Sally Pipes, president, CEO and Thomas W. Smith Fellow in Health Care Policy at the Pacific Research Institute | Pacific Research Institute
Sally Pipes, president, CEO and Thomas W. Smith Fellow in Health Care Policy at the Pacific Research Institute | Pacific Research Institute
Sally Pipes, the director of the Pacific Research Institute (PRI) in California, said the current system of the 340B drug program, meant to decrease prices for patients, is not sufficiently monitored and, as a result, is not benefitting patients as intended.
"Because the alleged behavior of many 340B hospitals is well-documented by government oversight agencies, raises patient and taxpayer costs, and boosts hospital profits, the current iteration of 340B ultimately detracts from the stated mission of the program," Pipes wrote in a recent Forbes op-ed. "Federal law doesn't allow for 340B and Medicaid discounts to be paid on the same medicine. But that seems to be what's happening."
"Many hospitals and federal grantees are buying drugs at a discount, and state Medicaid programs are collecting hefty rebates for the same medicines given to the same patient," Pipes said. "Thanks to the lack of transparency in the program, it's impossible to know just how widespread this double-dipping is.
Johnson & Johnson (J&J) company recently proposed a change to how it would offer discounted prices on two drugs through the 340B program, giving patients discounts as retroactive rebates instead of upfront discounts for two medications given in hospitals that participated in the program.
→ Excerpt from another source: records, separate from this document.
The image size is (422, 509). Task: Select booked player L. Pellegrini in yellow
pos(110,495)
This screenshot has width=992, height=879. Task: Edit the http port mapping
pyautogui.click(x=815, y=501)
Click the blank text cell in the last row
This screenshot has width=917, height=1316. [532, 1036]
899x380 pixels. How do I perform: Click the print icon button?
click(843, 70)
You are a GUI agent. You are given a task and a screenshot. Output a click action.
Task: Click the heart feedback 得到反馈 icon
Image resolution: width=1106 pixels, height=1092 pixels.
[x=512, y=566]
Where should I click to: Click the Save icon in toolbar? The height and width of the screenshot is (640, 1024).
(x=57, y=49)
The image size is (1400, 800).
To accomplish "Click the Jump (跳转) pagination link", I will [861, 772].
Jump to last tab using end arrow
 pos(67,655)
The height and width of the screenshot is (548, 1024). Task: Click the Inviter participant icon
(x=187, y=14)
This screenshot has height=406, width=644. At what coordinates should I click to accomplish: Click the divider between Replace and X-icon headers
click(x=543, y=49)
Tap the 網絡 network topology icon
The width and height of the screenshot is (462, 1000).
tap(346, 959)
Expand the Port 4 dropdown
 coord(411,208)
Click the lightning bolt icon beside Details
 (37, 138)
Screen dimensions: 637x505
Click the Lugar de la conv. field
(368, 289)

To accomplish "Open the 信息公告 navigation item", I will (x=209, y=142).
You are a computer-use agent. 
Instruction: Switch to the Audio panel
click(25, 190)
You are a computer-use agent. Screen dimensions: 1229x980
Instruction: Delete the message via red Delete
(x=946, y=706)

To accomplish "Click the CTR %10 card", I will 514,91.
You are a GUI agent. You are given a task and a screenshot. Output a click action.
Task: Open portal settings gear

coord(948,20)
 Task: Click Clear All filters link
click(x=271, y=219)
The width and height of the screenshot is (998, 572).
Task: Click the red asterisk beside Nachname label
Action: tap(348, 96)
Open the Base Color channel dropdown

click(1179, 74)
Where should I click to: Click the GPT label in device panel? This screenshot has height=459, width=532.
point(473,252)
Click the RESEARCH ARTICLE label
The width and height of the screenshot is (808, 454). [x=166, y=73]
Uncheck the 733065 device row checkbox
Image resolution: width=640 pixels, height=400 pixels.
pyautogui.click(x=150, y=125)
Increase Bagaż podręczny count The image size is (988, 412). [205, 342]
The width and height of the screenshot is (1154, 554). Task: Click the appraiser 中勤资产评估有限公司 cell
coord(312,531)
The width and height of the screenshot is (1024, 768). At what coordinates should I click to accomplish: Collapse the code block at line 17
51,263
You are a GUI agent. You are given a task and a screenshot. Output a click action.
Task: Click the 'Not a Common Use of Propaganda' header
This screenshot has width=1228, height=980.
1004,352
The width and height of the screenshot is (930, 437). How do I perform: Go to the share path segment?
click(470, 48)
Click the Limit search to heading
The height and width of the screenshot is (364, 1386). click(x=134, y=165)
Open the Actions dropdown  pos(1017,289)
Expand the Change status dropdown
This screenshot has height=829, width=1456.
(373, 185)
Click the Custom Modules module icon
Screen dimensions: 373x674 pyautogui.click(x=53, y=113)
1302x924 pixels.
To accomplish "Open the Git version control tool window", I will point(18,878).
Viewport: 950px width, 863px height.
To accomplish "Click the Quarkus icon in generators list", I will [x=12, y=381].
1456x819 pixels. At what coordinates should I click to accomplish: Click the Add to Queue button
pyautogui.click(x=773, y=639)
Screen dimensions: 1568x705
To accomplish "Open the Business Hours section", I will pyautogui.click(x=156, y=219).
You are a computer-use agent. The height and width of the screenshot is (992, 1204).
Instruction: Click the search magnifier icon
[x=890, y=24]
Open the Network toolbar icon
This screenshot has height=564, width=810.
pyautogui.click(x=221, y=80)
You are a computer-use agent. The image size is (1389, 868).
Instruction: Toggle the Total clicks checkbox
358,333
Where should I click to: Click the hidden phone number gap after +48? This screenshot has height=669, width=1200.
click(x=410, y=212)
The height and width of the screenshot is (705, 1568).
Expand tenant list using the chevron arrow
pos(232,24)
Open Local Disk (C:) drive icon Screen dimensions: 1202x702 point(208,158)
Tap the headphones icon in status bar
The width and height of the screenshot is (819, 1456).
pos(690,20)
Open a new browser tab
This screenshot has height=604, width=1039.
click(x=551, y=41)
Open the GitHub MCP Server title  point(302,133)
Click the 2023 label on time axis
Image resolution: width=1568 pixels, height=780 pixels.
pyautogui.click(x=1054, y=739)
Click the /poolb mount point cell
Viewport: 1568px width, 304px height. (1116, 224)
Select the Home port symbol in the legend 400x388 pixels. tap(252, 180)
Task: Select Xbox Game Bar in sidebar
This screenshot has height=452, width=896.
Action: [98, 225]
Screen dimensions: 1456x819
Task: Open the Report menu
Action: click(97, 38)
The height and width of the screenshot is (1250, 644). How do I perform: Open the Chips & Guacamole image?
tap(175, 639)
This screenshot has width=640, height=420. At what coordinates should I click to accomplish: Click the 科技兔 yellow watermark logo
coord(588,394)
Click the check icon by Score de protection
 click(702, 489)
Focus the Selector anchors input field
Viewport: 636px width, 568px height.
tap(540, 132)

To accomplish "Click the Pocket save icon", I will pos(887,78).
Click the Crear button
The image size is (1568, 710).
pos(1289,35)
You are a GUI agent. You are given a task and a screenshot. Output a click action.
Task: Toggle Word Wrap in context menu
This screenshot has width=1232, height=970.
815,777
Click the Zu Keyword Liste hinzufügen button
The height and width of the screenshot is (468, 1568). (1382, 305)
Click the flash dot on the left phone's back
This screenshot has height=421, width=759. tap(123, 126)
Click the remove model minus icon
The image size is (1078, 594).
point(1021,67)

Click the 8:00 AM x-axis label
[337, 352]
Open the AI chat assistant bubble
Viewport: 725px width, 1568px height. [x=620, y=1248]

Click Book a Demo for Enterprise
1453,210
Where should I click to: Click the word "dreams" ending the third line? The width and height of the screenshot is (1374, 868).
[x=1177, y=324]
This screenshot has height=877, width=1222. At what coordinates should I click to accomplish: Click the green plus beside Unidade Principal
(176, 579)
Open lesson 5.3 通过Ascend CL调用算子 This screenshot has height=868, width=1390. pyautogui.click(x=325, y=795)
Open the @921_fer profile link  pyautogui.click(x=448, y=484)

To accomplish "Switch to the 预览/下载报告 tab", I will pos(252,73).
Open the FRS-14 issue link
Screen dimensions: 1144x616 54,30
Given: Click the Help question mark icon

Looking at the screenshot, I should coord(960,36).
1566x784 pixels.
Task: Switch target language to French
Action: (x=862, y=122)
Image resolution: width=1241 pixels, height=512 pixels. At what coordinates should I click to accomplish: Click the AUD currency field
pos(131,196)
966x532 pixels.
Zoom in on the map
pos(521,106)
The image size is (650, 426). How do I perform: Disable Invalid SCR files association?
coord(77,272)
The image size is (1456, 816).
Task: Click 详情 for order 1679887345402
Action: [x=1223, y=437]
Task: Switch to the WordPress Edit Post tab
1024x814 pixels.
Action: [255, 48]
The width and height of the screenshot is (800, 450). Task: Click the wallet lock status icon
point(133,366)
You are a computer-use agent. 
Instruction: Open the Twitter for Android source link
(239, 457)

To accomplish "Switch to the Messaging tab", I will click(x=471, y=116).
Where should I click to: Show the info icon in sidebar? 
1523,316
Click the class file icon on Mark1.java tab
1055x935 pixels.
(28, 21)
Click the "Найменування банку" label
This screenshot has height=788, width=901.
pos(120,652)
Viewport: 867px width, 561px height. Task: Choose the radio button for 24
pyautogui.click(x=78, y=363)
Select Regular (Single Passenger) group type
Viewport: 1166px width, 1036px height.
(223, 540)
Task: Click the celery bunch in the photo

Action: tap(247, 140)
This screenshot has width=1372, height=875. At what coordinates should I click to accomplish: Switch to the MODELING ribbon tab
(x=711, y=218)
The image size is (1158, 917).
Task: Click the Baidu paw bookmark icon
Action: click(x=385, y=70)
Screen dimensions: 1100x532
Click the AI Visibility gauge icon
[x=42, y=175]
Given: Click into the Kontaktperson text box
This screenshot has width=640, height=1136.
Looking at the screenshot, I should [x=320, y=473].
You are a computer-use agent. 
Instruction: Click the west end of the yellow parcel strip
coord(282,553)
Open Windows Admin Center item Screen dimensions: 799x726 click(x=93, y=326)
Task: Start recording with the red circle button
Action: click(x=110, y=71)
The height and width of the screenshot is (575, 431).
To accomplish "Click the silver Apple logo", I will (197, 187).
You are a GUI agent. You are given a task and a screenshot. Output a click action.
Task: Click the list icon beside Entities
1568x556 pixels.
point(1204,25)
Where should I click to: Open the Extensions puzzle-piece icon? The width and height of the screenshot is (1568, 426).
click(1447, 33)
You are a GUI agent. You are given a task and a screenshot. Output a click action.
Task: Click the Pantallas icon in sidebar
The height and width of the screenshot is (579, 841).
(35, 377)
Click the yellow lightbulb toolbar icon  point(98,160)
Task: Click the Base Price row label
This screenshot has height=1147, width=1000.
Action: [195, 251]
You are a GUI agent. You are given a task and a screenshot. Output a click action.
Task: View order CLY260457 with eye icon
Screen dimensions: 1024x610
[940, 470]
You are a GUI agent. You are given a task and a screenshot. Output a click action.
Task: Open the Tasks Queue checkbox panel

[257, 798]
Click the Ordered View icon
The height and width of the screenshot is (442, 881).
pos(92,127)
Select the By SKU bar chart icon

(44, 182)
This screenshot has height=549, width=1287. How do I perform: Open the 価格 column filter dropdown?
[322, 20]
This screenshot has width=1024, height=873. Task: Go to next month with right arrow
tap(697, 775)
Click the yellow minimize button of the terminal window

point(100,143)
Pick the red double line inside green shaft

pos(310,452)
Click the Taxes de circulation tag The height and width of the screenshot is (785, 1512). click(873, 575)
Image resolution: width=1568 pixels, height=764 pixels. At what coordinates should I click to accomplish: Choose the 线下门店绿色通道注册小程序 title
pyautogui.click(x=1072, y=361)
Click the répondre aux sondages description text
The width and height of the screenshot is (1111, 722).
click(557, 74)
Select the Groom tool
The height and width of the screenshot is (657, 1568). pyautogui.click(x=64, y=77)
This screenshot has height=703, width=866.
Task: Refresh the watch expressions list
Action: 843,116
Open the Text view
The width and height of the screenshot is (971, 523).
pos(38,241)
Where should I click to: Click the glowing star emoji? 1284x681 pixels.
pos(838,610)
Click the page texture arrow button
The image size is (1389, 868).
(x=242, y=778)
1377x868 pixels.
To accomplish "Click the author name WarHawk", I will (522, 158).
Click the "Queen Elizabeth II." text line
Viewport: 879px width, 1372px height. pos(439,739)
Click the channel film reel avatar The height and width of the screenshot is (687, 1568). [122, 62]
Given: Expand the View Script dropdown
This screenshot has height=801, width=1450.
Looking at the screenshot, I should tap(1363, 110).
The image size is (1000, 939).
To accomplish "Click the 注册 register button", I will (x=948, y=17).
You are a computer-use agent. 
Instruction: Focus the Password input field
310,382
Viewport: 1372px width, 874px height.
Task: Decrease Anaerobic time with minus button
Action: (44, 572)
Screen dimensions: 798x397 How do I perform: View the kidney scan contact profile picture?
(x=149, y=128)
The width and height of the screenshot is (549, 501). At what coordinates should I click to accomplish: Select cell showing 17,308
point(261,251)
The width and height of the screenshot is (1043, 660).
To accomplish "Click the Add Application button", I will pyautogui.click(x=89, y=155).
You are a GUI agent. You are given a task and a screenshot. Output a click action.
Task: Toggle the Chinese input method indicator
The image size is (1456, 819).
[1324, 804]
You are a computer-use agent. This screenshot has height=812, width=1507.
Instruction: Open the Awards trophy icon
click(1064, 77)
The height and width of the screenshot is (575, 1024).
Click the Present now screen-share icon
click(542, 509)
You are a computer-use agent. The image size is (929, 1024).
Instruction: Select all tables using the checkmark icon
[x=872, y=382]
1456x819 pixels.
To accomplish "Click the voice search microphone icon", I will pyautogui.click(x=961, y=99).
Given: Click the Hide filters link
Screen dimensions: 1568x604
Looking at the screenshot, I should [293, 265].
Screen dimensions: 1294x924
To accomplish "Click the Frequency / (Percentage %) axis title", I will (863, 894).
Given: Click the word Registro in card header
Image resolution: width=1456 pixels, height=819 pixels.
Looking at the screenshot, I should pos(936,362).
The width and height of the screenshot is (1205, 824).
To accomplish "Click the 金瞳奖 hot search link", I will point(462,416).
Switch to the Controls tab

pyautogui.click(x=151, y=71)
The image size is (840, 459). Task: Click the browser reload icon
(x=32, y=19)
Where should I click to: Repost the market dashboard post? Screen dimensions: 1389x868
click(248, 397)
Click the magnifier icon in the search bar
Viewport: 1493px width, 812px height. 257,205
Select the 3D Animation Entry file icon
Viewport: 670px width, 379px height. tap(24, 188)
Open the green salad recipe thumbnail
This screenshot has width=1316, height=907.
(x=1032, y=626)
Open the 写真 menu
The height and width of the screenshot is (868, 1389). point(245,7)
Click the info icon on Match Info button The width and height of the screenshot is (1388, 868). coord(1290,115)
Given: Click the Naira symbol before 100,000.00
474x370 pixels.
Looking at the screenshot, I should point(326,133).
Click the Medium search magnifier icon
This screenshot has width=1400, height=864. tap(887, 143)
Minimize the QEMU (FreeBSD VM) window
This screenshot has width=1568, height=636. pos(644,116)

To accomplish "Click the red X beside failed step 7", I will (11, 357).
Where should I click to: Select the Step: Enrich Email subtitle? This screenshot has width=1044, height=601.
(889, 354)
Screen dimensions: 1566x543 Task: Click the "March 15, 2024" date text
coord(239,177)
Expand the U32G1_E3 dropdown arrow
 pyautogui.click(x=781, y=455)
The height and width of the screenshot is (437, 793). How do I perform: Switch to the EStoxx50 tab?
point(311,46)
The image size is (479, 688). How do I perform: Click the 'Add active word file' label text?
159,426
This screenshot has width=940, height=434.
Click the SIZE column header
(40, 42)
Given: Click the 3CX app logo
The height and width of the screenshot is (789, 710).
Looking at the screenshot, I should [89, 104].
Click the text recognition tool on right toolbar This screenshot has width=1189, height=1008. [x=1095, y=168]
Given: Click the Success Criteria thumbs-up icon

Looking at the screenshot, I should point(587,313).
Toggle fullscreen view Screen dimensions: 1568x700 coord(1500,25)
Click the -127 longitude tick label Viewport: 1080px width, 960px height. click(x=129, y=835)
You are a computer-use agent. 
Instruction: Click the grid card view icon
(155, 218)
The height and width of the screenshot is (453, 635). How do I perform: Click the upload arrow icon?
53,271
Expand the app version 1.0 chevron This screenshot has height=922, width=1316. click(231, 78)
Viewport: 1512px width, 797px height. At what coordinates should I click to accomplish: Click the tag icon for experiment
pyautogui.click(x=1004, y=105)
The move was to increase transparency of the program, J&J reported.
"Officials at the Health Resources and Services Administration (HRSA), who run the program, blew a gasket," Pipes wrote. "HRSA, whose mission is to provide 'equitable health care to the nation's highest-need communities,' effectively announced that unless J&J backed down, the agency would kick the drug maker out of Medicare and Medicaid."
J&J did not move forward with the proposal as a result.
The 340B drug pricing program was created in 1992 to support uninsured or low income patients by enabling 340B covered entities like hospitals or health care organizations to purchase drugs for eligible patients at lower costs, passing on those savings to the patients. Since inception, there has been little oversight added to the program, leading to hospitals and health care institutions pocketing the savings instead of lowering costs for patients
The 340B ACCESS Act was proposed to address these issue, and would add new requirements for transparency and eligibility to protect 340B patients. The legislation provides a clear definition of which patients are 340B eligible as well as a detailed list of requirements for hospitals to be eligible for participating in the 340B program.
"The problem is only going to get worse as the Inflation Reduction Act is fully implemented and price controls, starting with 10 drugs under Medicare Part D in 2026, roll through the system," Pipes said. "The IRA pours fuel on the fire with another government-mandated price, where duplication is illegal."
The Inflation Reduction Act (IRA), signed into law by President Joe Biden (D) in 2022, contains a drug provision in which the brand-name drugs for which Medicare "negotiates" prices are split into two categories: small-molecule drugs and biologics.
The IRA makes small-molecule drugs eligible for "negotiation" nine years after their approval, compared to a 13-year exemption period for biologics.
An October 2023 paper, authored by University of Chicago economists, said that the IRA small molecule provision will result in “188 fewer small molecule treatments, including 79 fewer new small molecule drugs and 109 fewer post-approval indications for these drugs.”
Studies from the U.S. Chamber of Commerce predicted 29% to 44% fewer medicines produced across all therapeutic areas, including cancer, as well as a 60% decrease in cancer research.